## TASK:
Of all the entries below, only the lines from the one with "This screenshot has width=2000, height=1230." up to and including the one with "Click the pathway solutions logo" are to be duplicated exactly.

━━━━━━━━━━━━━━━━

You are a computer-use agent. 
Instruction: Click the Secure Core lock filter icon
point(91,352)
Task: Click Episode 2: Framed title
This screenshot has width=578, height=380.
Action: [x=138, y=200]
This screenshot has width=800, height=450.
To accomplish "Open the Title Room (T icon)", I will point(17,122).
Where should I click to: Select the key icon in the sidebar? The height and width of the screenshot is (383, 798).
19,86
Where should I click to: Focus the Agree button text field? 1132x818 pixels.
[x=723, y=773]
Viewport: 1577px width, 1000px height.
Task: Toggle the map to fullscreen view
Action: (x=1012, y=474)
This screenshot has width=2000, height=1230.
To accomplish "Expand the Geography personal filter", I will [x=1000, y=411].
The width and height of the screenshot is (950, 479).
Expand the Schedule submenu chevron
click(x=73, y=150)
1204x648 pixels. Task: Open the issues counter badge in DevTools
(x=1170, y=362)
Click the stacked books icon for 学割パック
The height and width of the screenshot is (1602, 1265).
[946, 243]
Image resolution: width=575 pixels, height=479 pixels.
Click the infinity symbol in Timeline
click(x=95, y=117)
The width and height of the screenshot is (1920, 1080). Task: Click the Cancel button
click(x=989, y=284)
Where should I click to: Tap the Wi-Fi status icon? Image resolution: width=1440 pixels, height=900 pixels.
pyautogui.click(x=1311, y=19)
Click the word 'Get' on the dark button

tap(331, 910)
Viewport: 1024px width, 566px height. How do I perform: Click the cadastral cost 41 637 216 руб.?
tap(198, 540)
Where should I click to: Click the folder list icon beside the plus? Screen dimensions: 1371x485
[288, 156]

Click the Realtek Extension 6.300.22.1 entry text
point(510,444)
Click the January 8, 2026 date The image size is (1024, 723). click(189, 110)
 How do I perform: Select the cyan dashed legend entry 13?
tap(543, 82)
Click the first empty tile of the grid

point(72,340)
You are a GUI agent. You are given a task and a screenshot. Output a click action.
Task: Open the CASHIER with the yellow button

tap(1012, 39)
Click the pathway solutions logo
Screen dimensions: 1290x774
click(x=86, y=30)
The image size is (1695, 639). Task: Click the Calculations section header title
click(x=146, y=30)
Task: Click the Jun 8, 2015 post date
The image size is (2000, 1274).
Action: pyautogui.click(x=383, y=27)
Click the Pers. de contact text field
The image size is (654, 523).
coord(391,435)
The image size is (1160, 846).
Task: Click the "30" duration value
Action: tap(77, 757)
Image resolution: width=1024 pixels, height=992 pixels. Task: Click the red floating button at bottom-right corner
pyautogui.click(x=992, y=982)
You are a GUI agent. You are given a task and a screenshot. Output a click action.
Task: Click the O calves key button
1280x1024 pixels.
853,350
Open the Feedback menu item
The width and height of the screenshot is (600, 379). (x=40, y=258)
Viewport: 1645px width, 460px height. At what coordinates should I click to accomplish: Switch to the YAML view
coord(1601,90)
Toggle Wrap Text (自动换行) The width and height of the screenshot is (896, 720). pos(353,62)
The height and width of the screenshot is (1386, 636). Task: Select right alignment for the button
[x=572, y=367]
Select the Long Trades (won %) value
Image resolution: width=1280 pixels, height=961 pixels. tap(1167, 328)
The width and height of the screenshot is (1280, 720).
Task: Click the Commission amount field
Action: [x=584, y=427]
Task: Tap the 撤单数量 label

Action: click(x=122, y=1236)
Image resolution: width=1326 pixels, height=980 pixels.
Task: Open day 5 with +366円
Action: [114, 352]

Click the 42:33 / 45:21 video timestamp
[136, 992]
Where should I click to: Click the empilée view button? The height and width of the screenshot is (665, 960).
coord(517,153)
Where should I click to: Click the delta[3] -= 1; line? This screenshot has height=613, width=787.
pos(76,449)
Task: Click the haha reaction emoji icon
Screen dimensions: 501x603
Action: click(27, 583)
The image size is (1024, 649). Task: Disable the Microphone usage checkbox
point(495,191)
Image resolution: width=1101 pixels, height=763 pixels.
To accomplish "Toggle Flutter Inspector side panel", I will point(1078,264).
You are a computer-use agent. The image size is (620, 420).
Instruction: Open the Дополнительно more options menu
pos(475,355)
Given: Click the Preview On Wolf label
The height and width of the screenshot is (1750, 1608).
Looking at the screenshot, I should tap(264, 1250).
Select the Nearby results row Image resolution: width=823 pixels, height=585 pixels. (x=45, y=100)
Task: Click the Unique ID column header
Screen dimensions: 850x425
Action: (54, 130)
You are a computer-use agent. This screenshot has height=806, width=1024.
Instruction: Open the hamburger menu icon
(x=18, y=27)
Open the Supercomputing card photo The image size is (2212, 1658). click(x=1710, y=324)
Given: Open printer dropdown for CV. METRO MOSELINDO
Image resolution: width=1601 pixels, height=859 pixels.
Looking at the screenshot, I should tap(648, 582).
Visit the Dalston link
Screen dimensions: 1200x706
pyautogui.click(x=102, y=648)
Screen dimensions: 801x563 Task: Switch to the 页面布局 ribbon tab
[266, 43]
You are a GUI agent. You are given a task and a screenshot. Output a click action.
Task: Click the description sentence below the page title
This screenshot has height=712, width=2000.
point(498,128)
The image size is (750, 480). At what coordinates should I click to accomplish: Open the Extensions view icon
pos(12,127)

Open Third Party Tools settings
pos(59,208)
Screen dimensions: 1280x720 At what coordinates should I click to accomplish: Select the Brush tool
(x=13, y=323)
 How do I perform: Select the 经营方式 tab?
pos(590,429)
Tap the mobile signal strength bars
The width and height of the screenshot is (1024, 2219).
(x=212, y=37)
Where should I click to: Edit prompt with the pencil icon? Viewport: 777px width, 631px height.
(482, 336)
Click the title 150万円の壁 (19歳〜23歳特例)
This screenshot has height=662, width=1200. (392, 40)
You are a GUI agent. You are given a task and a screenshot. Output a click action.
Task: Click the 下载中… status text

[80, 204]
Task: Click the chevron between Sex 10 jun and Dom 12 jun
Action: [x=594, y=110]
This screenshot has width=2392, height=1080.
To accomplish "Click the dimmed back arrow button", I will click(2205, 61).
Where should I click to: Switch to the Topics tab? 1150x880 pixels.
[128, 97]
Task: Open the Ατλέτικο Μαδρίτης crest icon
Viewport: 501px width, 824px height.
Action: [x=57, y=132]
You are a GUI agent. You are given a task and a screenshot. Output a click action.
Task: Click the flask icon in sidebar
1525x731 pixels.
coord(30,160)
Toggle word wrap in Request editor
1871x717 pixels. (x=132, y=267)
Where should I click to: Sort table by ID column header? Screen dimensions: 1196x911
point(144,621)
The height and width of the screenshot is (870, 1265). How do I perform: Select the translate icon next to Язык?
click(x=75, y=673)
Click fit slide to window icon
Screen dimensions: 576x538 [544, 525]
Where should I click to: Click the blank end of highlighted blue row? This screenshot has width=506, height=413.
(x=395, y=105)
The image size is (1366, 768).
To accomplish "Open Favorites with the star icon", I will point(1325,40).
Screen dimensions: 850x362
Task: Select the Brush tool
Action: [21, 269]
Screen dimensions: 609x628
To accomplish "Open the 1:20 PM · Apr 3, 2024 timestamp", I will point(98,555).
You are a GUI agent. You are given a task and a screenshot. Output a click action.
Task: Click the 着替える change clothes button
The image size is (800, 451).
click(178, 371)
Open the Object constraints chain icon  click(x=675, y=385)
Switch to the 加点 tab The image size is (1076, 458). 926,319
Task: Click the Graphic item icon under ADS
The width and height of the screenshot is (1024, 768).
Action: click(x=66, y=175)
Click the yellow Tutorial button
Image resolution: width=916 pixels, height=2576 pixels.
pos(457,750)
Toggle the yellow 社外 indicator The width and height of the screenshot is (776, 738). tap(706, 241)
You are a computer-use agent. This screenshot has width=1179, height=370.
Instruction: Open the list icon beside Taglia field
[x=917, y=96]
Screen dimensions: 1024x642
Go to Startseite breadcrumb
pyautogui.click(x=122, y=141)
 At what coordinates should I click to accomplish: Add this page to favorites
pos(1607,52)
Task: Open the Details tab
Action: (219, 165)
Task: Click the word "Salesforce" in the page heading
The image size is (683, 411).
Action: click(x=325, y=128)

━━━━━━━━━━━━━━━━

## ANSWER SPACE:
This screenshot has width=2000, height=1230.
To accomplish "Expand the Geography personal filter", I will [x=1000, y=411].
The width and height of the screenshot is (950, 479).
Expand the Schedule submenu chevron
click(x=73, y=150)
1204x648 pixels. Task: Open the issues counter badge in DevTools
(x=1170, y=362)
Click the stacked books icon for 学割パック
The height and width of the screenshot is (1602, 1265).
[946, 243]
Image resolution: width=575 pixels, height=479 pixels.
Click the infinity symbol in Timeline
click(x=95, y=117)
The width and height of the screenshot is (1920, 1080). Task: Click the Cancel button
click(x=989, y=284)
Where should I click to: Tap the Wi-Fi status icon? Image resolution: width=1440 pixels, height=900 pixels.
pyautogui.click(x=1311, y=19)
Click the word 'Get' on the dark button

tap(331, 910)
Viewport: 1024px width, 566px height. How do I perform: Click the cadastral cost 41 637 216 руб.?
tap(198, 540)
Where should I click to: Click the folder list icon beside the plus? Screen dimensions: 1371x485
[288, 156]

Click the Realtek Extension 6.300.22.1 entry text
point(510,444)
Click the January 8, 2026 date The image size is (1024, 723). click(189, 110)
 How do I perform: Select the cyan dashed legend entry 13?
tap(543, 82)
Click the first empty tile of the grid

point(72,340)
You are a GUI agent. You are given a task and a screenshot. Output a click action.
Task: Open the CASHIER with the yellow button

tap(1012, 39)
Click the pathway solutions logo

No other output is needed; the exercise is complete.